Lawyer urges reps to revisit 2017 DSO probe report

A United Kingdom-based Nigerian lawyer, Timothy Agbo, has called on the House of Representatives to revisit suspected discrepancies in the implementation of Nigeria’s digital switchover (DSO) programme.

Agbo, who once worked in the Nigerian broadcast industry, stated that without appropriate scrutiny of the programme’s implementation, the country will be wasting time and resources on the DSO. The lawyer recalled that in 2017, the House Ad Hoc Committee on DSO investigated the programme’s implementation and found numerous procurement infractions among other discrepancies.

“I recall that the report of the committee, headed by Hon. Sunday Katung, was adopted by the House, which observed procurement discrepancies, underhand dealings in equipment supply and injudicious use of funds provided for the programme among others. Despite the observations, nothing was done. For the country to reap adequate dividends on her investments in the programme, there is a need for the House to take a look at the current status of funds, income and expenditure as utilized and generated by the National Broadcasting Commission (NBC), the Ministry of Information and other government agencies involved the digital switchover programme,” said Agbo.

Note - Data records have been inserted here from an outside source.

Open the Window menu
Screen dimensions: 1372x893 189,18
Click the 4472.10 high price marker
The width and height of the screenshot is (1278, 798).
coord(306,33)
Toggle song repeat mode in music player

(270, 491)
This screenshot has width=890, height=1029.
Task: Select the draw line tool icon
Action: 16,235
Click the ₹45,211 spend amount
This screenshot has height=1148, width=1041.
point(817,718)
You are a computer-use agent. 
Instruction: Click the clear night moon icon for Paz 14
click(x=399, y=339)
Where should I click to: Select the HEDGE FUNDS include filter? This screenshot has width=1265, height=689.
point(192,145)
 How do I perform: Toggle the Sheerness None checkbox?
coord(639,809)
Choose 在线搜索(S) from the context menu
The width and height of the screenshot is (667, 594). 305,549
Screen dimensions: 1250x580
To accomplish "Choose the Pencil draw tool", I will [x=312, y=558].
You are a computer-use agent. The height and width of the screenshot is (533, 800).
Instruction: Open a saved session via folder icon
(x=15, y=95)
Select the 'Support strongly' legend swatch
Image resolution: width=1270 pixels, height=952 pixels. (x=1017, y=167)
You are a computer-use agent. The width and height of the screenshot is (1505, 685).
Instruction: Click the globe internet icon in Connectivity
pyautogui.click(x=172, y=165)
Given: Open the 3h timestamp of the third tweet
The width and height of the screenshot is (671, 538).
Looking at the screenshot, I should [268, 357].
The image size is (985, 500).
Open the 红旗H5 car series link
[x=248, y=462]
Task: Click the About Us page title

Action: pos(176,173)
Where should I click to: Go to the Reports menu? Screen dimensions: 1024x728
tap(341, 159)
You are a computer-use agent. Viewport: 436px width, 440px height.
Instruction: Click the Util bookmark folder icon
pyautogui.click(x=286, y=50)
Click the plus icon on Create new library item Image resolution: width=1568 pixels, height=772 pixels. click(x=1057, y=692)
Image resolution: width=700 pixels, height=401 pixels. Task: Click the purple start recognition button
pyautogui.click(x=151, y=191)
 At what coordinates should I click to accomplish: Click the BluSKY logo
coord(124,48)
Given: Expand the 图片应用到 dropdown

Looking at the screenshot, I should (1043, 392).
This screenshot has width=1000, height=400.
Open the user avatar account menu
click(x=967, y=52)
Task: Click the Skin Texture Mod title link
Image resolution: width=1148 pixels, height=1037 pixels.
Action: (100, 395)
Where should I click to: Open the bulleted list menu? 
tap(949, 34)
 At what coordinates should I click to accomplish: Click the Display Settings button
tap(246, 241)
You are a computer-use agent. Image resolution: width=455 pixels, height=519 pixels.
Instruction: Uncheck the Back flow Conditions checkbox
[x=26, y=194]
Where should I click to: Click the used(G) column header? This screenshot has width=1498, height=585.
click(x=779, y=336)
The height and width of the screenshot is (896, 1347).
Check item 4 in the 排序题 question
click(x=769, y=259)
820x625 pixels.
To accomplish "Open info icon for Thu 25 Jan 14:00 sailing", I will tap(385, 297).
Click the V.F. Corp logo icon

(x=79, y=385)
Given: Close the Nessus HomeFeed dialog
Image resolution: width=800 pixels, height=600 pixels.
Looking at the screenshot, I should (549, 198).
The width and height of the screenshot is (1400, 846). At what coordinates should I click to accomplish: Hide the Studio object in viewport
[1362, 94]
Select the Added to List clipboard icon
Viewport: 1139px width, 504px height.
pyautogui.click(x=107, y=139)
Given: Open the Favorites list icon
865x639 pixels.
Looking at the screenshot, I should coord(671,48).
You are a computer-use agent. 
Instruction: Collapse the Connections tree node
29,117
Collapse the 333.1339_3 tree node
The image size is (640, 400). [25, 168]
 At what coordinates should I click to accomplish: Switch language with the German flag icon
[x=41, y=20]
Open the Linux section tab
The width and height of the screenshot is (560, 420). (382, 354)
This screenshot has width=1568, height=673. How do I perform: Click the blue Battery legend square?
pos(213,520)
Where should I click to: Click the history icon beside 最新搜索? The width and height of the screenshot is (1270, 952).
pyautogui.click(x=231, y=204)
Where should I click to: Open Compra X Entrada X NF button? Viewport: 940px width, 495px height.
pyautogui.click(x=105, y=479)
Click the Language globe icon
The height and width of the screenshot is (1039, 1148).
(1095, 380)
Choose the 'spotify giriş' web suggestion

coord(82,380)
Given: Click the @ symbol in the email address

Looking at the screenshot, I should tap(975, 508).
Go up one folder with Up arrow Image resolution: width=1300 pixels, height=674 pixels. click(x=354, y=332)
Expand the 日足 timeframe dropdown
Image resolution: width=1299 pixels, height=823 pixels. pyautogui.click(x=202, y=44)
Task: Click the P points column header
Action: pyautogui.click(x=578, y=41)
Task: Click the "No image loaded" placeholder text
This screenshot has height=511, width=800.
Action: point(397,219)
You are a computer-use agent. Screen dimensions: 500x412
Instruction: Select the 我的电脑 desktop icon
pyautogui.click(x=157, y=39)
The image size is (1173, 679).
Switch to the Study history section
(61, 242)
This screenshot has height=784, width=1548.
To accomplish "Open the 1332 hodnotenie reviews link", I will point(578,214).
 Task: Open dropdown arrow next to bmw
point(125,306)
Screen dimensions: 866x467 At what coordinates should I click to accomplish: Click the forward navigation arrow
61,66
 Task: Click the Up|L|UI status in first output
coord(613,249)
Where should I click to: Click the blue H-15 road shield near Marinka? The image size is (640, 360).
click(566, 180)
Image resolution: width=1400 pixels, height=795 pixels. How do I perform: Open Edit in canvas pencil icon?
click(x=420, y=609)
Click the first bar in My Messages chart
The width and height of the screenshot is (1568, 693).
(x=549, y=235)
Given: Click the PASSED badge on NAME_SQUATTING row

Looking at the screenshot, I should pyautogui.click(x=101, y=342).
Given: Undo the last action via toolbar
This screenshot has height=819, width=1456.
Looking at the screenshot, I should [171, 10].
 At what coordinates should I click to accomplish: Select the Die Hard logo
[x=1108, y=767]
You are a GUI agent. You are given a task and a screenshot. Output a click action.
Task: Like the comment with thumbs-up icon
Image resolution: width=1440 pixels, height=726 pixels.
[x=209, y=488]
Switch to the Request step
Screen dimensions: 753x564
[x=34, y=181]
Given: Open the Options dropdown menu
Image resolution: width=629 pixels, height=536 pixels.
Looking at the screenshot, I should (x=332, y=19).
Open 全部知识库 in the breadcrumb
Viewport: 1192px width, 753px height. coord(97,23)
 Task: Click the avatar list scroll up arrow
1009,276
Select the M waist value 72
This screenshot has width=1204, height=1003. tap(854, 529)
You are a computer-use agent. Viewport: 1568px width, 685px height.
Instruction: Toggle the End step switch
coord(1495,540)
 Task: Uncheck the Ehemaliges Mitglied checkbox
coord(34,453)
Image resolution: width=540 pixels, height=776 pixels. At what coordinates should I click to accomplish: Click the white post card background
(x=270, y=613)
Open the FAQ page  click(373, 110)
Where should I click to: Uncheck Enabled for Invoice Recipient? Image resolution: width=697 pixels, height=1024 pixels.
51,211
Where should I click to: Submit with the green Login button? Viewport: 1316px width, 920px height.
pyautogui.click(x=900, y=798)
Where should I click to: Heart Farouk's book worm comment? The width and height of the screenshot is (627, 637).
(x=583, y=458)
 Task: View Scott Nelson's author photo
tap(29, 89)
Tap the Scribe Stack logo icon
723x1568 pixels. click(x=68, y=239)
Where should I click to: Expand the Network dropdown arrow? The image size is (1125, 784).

The House, he said, observed that the NBC awarded contracts for middleware payment and encryption of the national Set-Top-Box (STB) system among other related services eight months before it was registered. This, he said, was in breach of the Procurement Act and other extant legislations.

“Section 5.3 of the House report showed that the company, Inview Technology, registered in the United Kingdom, was contracted to provide the middleware payment and encryption for the national STB system and other complimentary services. This arrangement was not envisaged in the Federal Government DSO Whitepaper, as there are many indigenous firms with the same expertise. The committee also discovered that the company was not incorporated before the contract award, contrary to Procurement Act,” said Agbo.

A perusal of the section referenced saw the committee state thus: “NBC contracted Inview Technology Nigeria Ltd on March 18, 2015 to provide the middleware, payment, and encryption for the national common STB software and integrated digital TV broadcast control and other complementary services. The company, previously known as Inview Technology Limited and registered on Dec 2, 2014, was changed to Inview Technology Nigeria Limited with the special resolution by the company on September 21, 2015. It registered with the Corporate Affairs Commission (CAC) on December 8, 2015. Thus, the company was registered eight (8) months after the contract was awarded to it contrary to provisions of the Procurement Act.”

The lawyer also noted that the House questioned the integrity of the facilities of the two licensed signal distributors, which have been unable to provide the expected 80 per cent network coverage. He recalled that a House member, Ehiozuwa Agbonayinma, had demanded a probe of the link between ITS, Pinnacle and the Information Minister, Alhaji Lai Mohammed, for possible conferment of undue advantage.

“The inability of the licensed distributors to provide the envisaged network coverage up to now shows that they are not capable of the role assigned to them,” he said, in reference to the observation of the committee.

The committee, in its report, said that one of the two signal distributors, Integrated Television Services (ITS), which transmits from Jos, Plateau State, did not have signal distribution license but was allowed to operate and had not paid any license fees to NBC despite being funded by the government. It also described the service of the other, Pinnacle Communications Limited, which transmits from Abuja, as sub-par, saying the equipment deployed were outmoded and had the challenge of non-coverage of the entire Federal Capital Territory as envisaged.